Мне удается своим вопросом, погрузить ее в некий транс. Отрезать от реальности.
— Там воняет отравой от клопов. Так сильно, что этот запах въедается в кожу, волосы. Смыть невозможно. Место, в котором ты ощущаешь себя настоящим ничтожеством. С девяти до трёх, я торговала пеленой обувью. А с трёх и как получится, меня ебал хозяин точки. Иногда сам. Иногда приводил друзей. А однажды он привел своего тринадцатилетнего сына и сказал что парню пора взрослеть. Он говорил, что своей покорностью я отплачиваю за его доброту. Что не каждой удается так выгодно устроится. У меня даже была зарплата, предоставляешь? И один выходной в месяц. Я могла себе позволить прилично одеться и сходить куда-нибудь пожрать. Сделать вид, что я нормальная. В эти редкие моменты мне казалось, что я могу встретить свою судьбу. Кто-то влюбится в меня без памяти. Мир перевернётся.
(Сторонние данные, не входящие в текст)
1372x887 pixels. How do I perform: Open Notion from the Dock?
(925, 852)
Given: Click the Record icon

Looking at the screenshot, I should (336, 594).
Мы жили в комнате коммуналки, которая принадлежала маминому хахалю. Мать души не чаяла в этом куске дерьма. Боготворила его и считала что мы должны на него молиться. Этот мудак регулярно совершал намаз, читал молитвы, а по вечерам без зазрений совести приторговывал наркотой. Когда я вернулась домой, нас ждала облава. Мусора вытрясли из захудалой комнатухи килограммы дряни. Честно, я была рада. Думала, если Закира упекут за решетку, моя мать прозреет. Но я не знаю на каком языке и какому Богу нужно молиться, чтобы он меня услышал. Все произошло с точностью до наоборот. Мать отволокла меня в угол и заявила: если я не возьму ответственность за хранение и сбыт на себя, она перегрызет себе вены. Прикинь? Я была в таком шоке, что потеряла всякую возможность мыслить здраво. Только отрешённо кивала, когда на меня вешали чужую вину. Мусорам было похуй кого вязать. Я провела ночь в обезьяннике, а на утро меня купила Инга. Стечение обстоятельств. Но я предпочитаю считать это счастливым билетом. Там, за забором, я нахожусь в розыске. Здесь жру красную икру и меня имеют всего лишь раз в неделю. Каждый сам определяет что для него свобода, не так ли?